Writing to an object, old ideas:

An optimisation is to make a thread hold a write lock on a block, releasing it only when asked to. When another thread gains the write lock on a thread's current block, that block's thread is blocked until it regains its lock. The owner thread cannot make any new objects meaning that it cannot create any MethodContexts until it regains its lock. This means that a thread might relinquish its lock on its current block at every context switch. An optimisation would be to make the owner of a block make a new block when another thread wants to access its current block. This makes it effectively impossible for one thread to access another thread's current MethodContext, meaning the debugger would have a difficult job. 


Alternatively, blocks can be copy-on-write. A thread will do all its work on a copy of the block. When the thread has finished, the block is "committed" back to be part of the main memory. TODO: think about how this affects concurrent synchronisation.


The copy-on-write method may make it possible to have a transacted VM with rollback possibilities. If blocks are copied on write, then a snapshot could be made by keeping the old versions of the blocks and keeping an old copy of the block table.


Say that to write to a block, a thread obtains a copy of that block for writing to, and when finished the block is inserted back into the image. This means:

  • Any other thread wanting to write to that block will need to wait for the existing block to finish. This means that the block needs to record who has it locked anyway. This only happens when writing to existing objects; new objects will be created in thread's private blocks.
  • I suspect that every time a Semaphore is signalled, the block will need to be written back before the involved thread is resumed to ensure that concurrent synchronisation still works. I'm not sure if there are other cases, such as waiting on a semaphore.
  • Other threads can still read from the old copy and so no blocking is needed. They only block on writing.

Listing for pointing at text and elements:

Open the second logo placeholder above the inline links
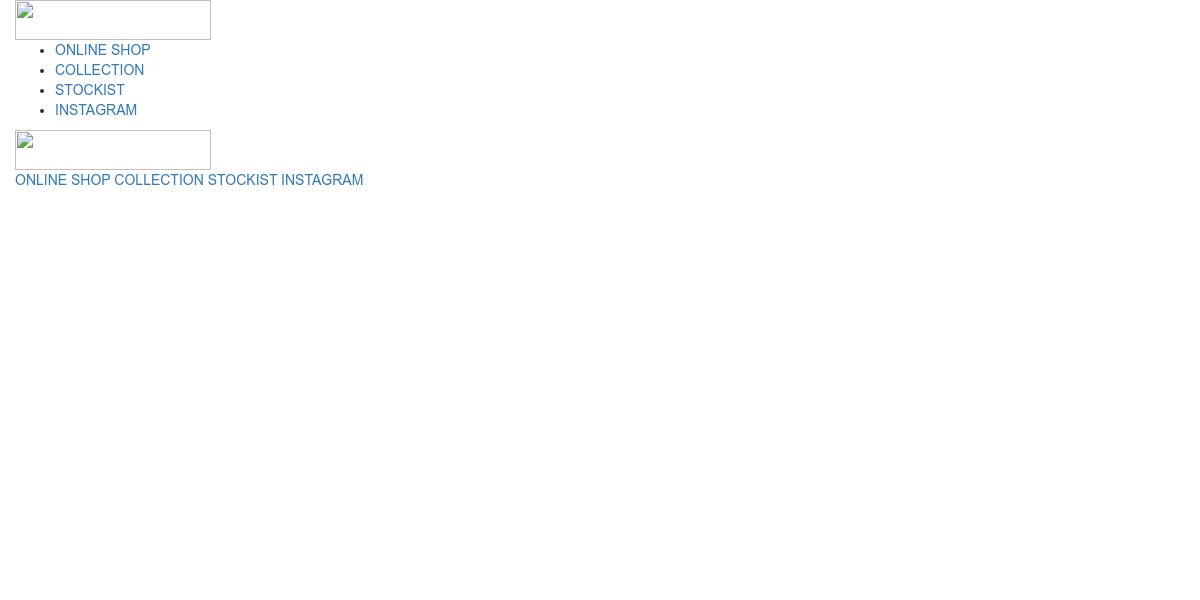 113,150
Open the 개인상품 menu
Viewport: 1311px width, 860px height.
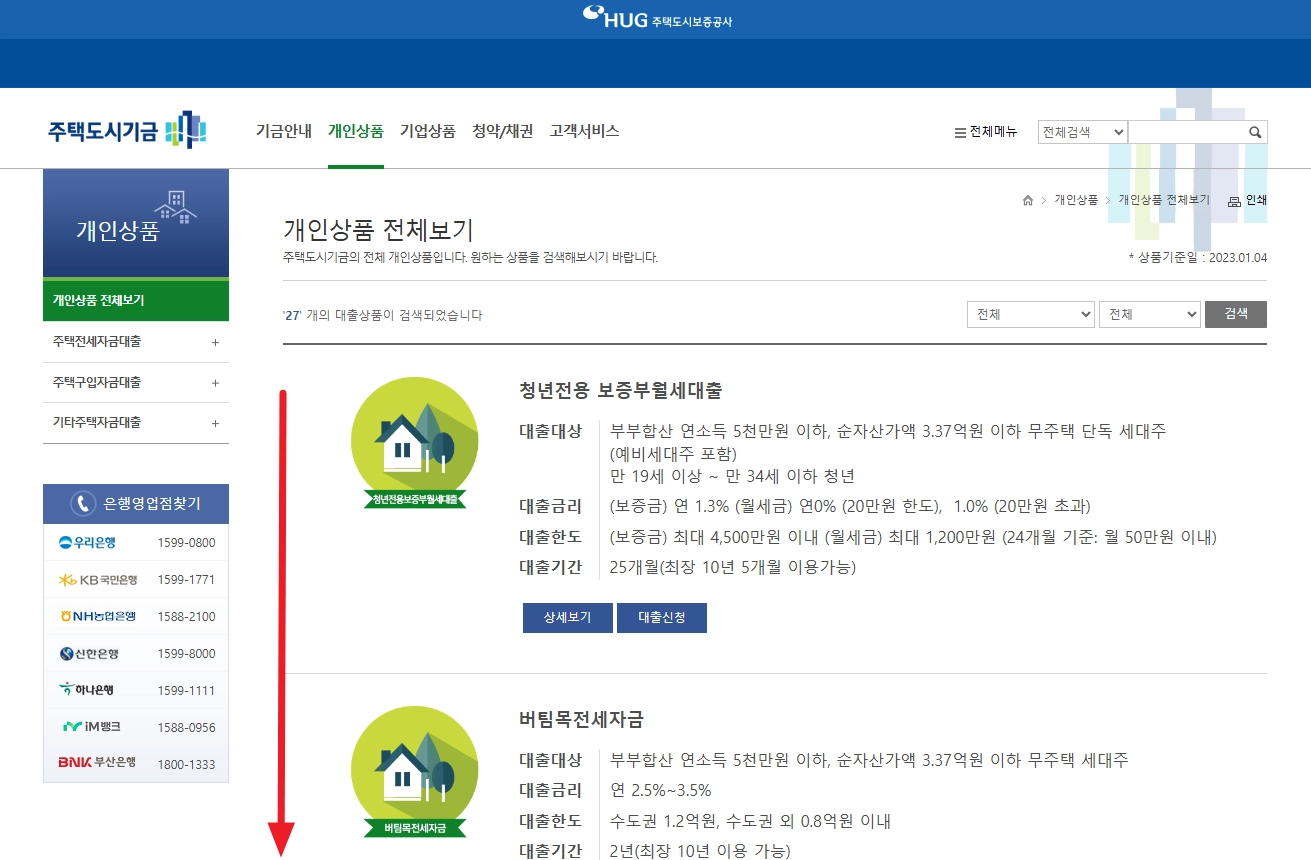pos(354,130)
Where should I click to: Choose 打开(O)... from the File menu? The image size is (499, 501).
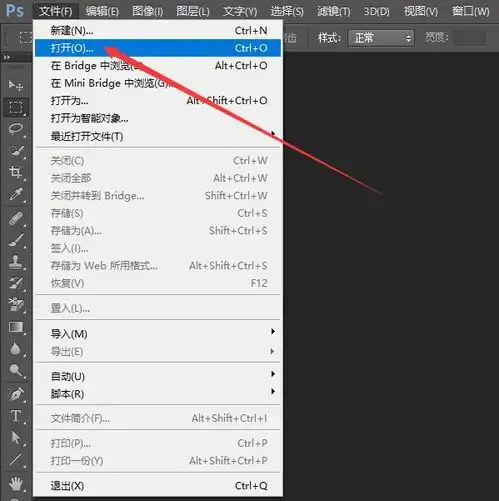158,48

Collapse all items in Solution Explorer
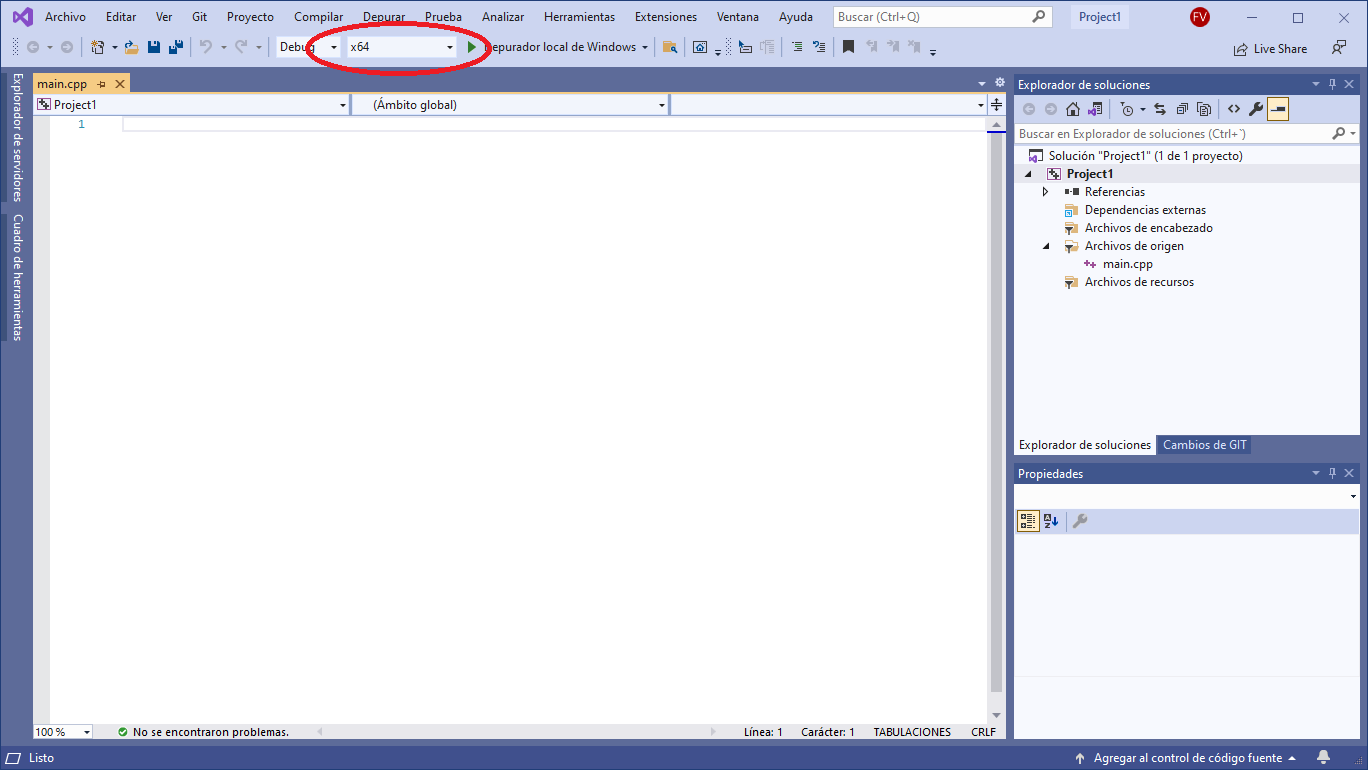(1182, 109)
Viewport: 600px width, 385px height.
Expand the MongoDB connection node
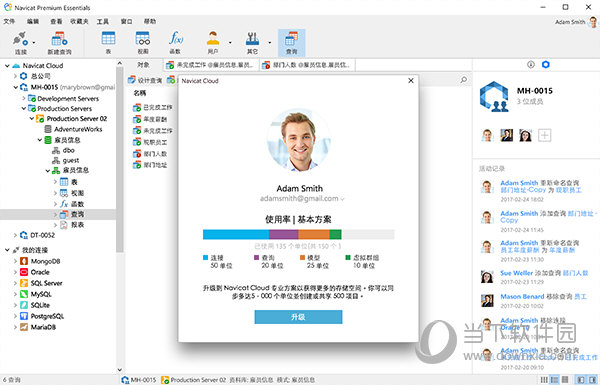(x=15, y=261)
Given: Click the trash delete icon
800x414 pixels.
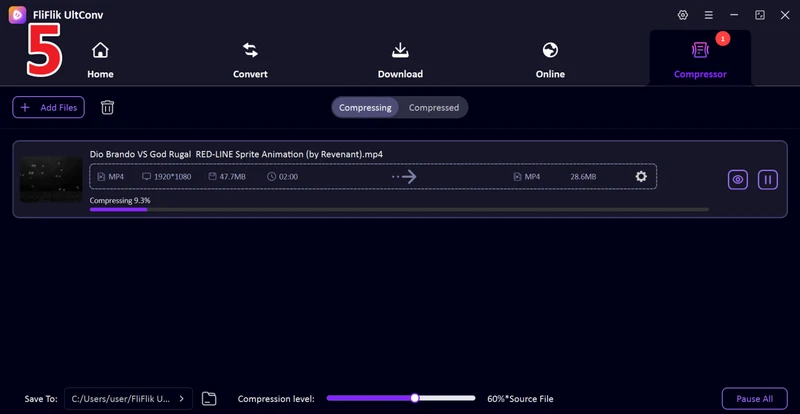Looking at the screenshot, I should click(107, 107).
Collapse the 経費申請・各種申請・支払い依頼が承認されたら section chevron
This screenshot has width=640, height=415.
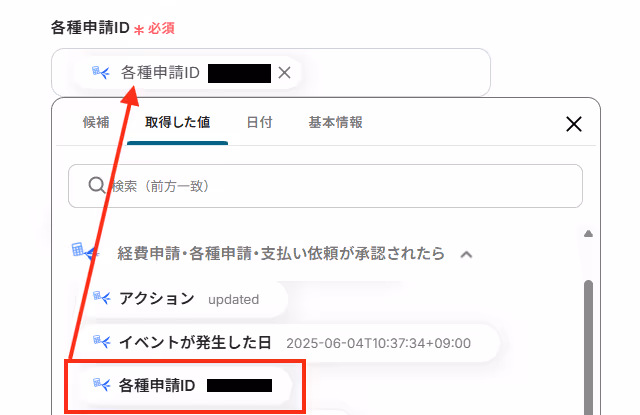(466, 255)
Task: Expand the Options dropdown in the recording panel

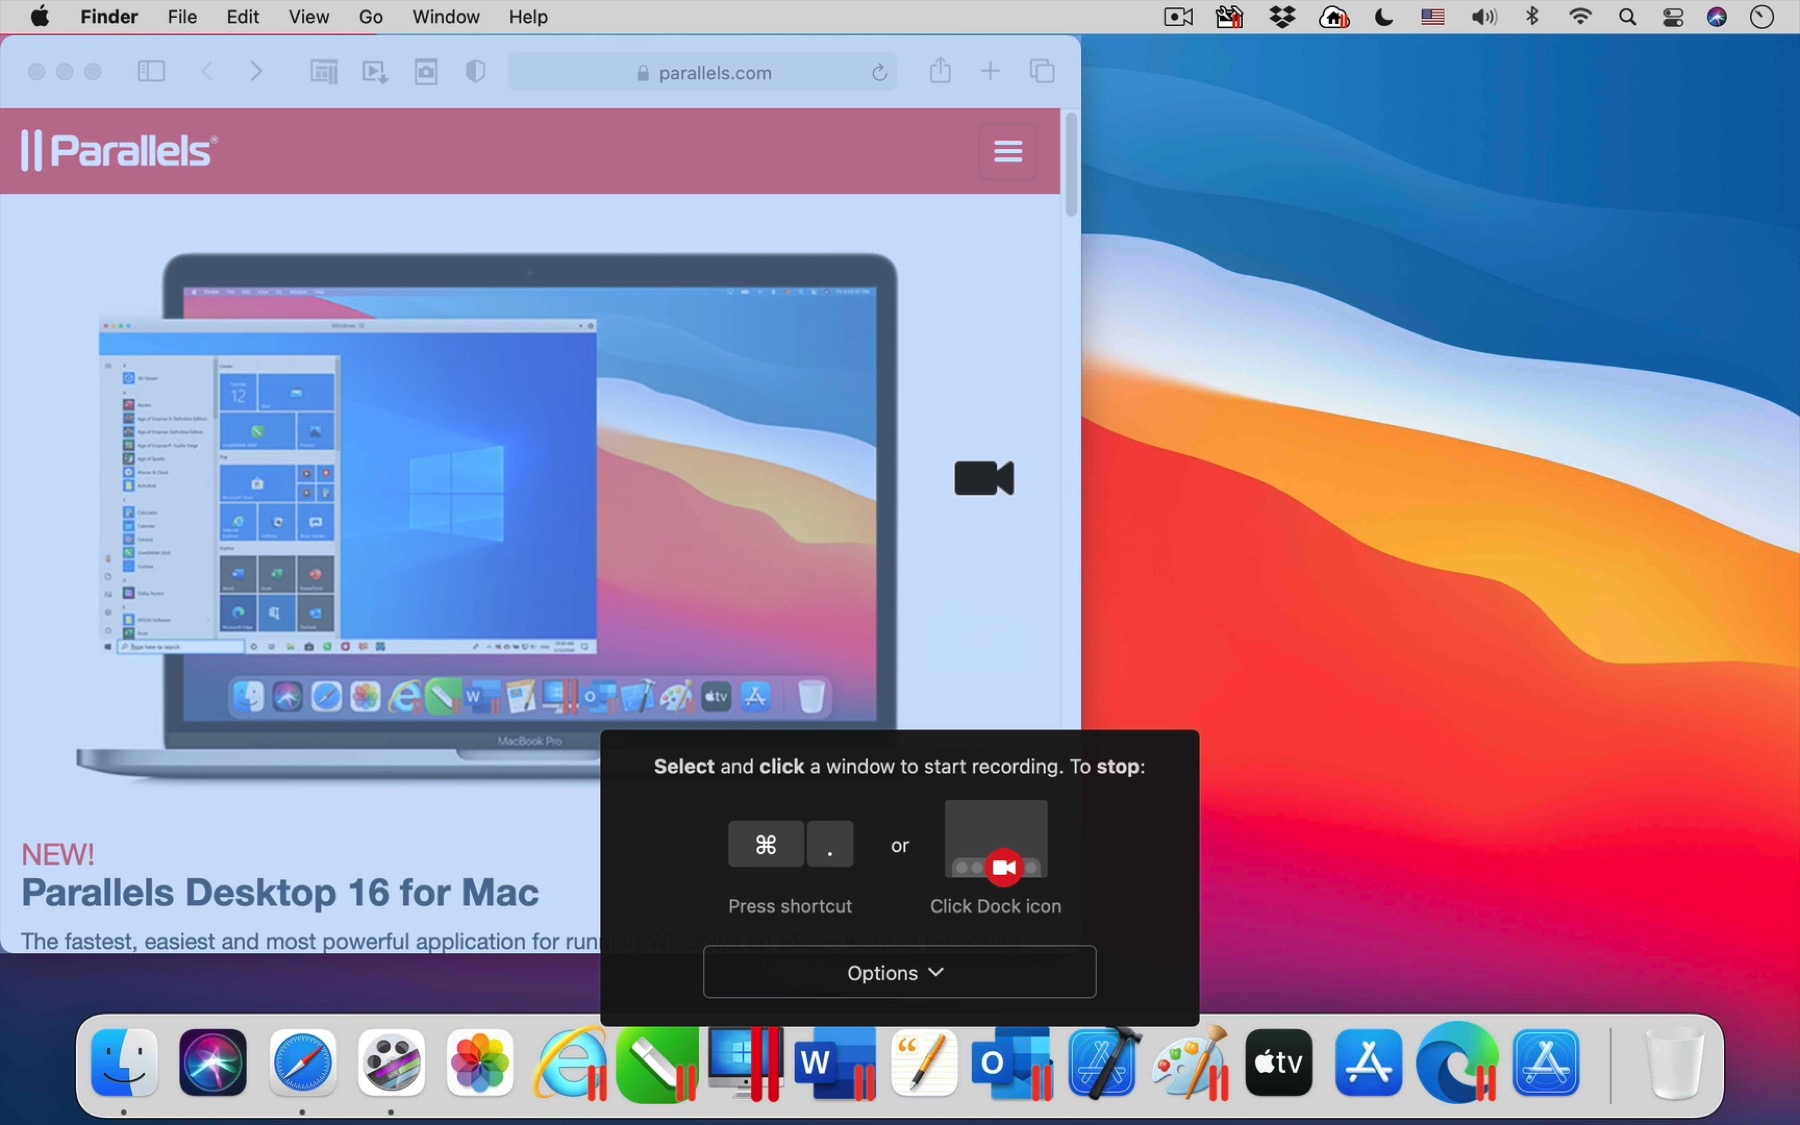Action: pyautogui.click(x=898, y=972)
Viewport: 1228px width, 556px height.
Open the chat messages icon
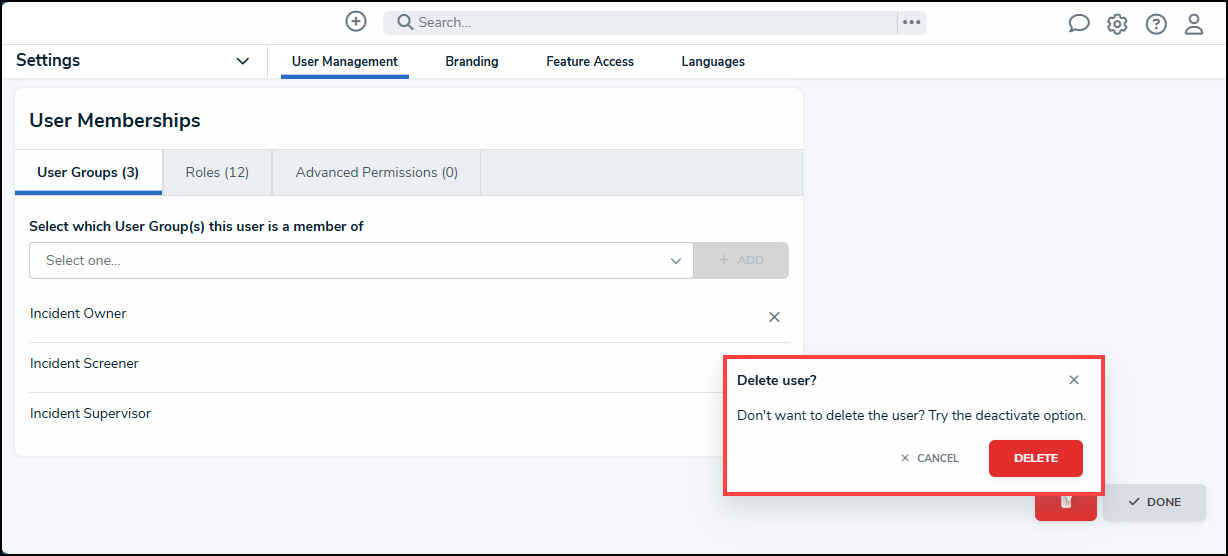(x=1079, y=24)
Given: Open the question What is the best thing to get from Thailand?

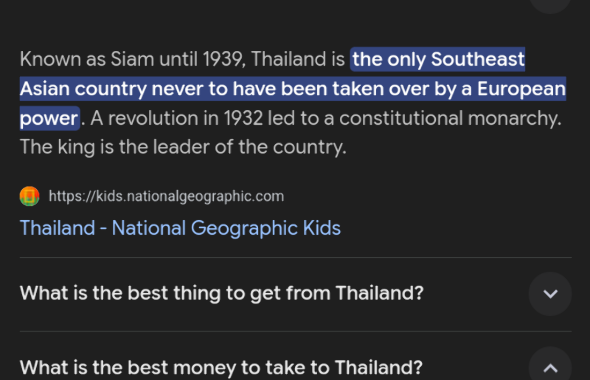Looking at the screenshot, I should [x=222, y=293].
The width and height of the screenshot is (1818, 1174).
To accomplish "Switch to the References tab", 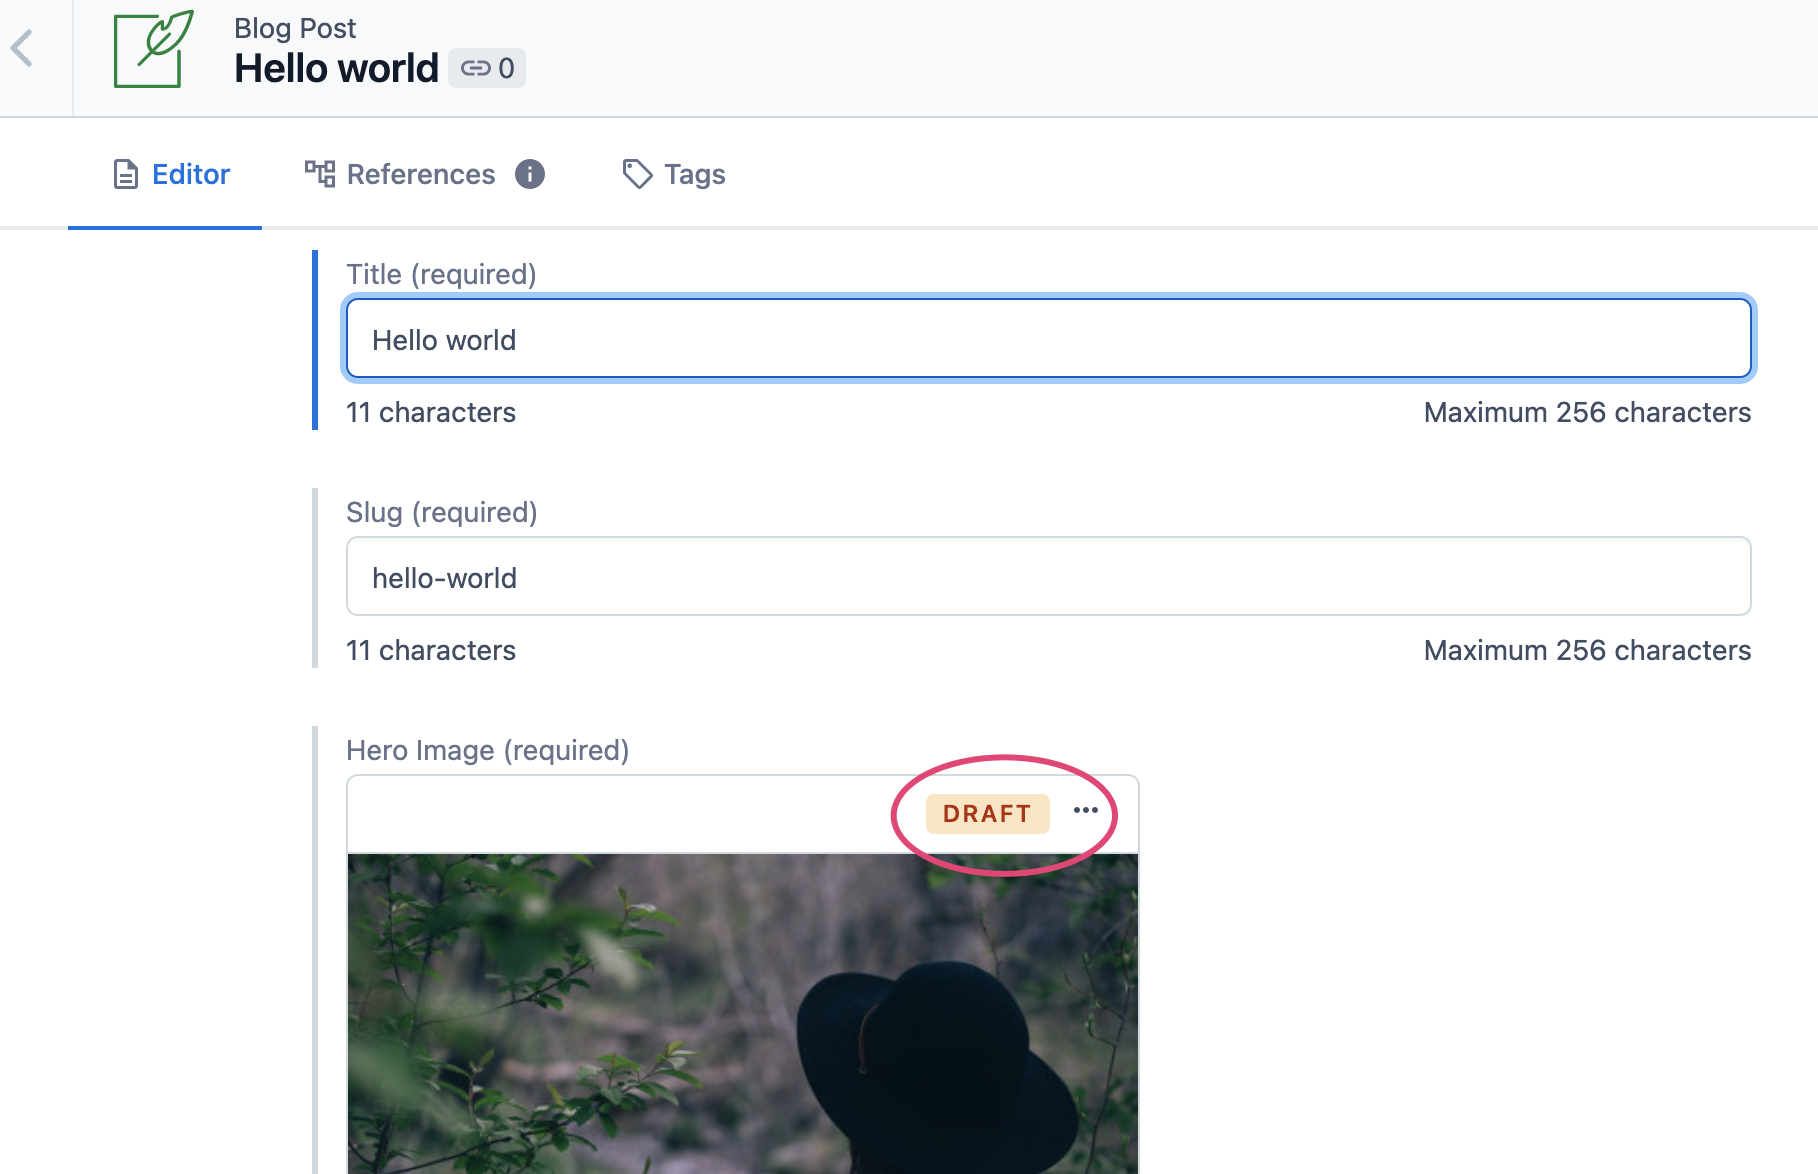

§ **Goal A**: According to the notes on writing to an object, where are new objects created?
§ **Goal B**: Resume the notes on writing to an object, picking up after their final sentence.
The listing was taken from a separate source unrelated to the notes on writing to an object.

§ **Expected output A**: In the thread's private blocks.

§ **Expected output B**:
  • This approach may or may not have significant memory copying overheads. An initial write to a block means it needs to be copied.


Distributed computing

The block-based VM could potentially run across a cluster. Blocks then could be accessed in any of these manners:

  • If a block is only being read, it can be copied from a remote host.
  • If a block has lots of writes but not many reads, write and read requests can be sent to an authoritave remote host. The block should migrate to the host doing the most writes.
  • If a block has lots of writes and lots of reads, it could be replicated with writes being broadcast.


More considerations:

Some objects could be special, such as SharedQueues or Semaphores with behaviour tuned for distributed computing.

Transactional semantics might be needed.




Lessons learned from working on large scale server software (originally http://ferd.ca/lessons-learned-while-working-on-large-scale-server-software.html):


  • Plan for the worst possible failure first. Make sure you can recover from it. Every other failure recovery is an optimisation over this.
  • http://en.wikipedia.org/wiki/CAP_theorem
  • https://en.wikipedia.org/wiki/Fallacies_of_distributed_computing
  • Handle overload conditions well.
  • Make bugs transparent. If something can corrupt, crash the node rather than continue in an unknown state. Make everything transparent (e.g network traffic).
  • Consider how to upgrade a cluster with as little downtime as possible. Maybe start a new cluster incrementally, transferring (and translating) state over from an old version?
  • Consider how to resurrect a dead or corrupted cluster. 
  • Use a real network. loopback will protect you from lots of errors - latency, packet ordering/loss, corruption, kernel bugs, hardware bugs.


Random Obsolete Ideas




A pointer within a block is a direct 16-bit pointer. These are fast and the intention is that these local pointers help absorb the overhead generated by the rest of this proposal.


A pointer from a block to an object is another block has three levels of indirection. Firstly, a 16-bit pointer points to a larger "FarRef" object (e.g. 64 bits?) in the same block. That larger pointer points to an entry in a global object mapping table. That table entry then has the location of the external block and the "InPointer" index of the object in that block.


Blocks contain objects, InPointers and FarRef. FarRef point (indirectly) to InPointers in other blocks. InPointers in a block are referred to by index (0, 1, 2... etc) that doesn't change if the local object the InPointer refers to is moved around the block.


An InPointer consists of: [localObject, backRefs]. localObject is a 16-bit direct pointer to the object in this block. "backRefs" is a list of back references to the out pointers in other blocks which refer to this pointer. This list can be implemented in several ways. One way is to have each FarRef have a nextPointer, so that they form a linked list of all FarRef pointing to a particular InPointer (needs more thinking - how does the object table fit in?).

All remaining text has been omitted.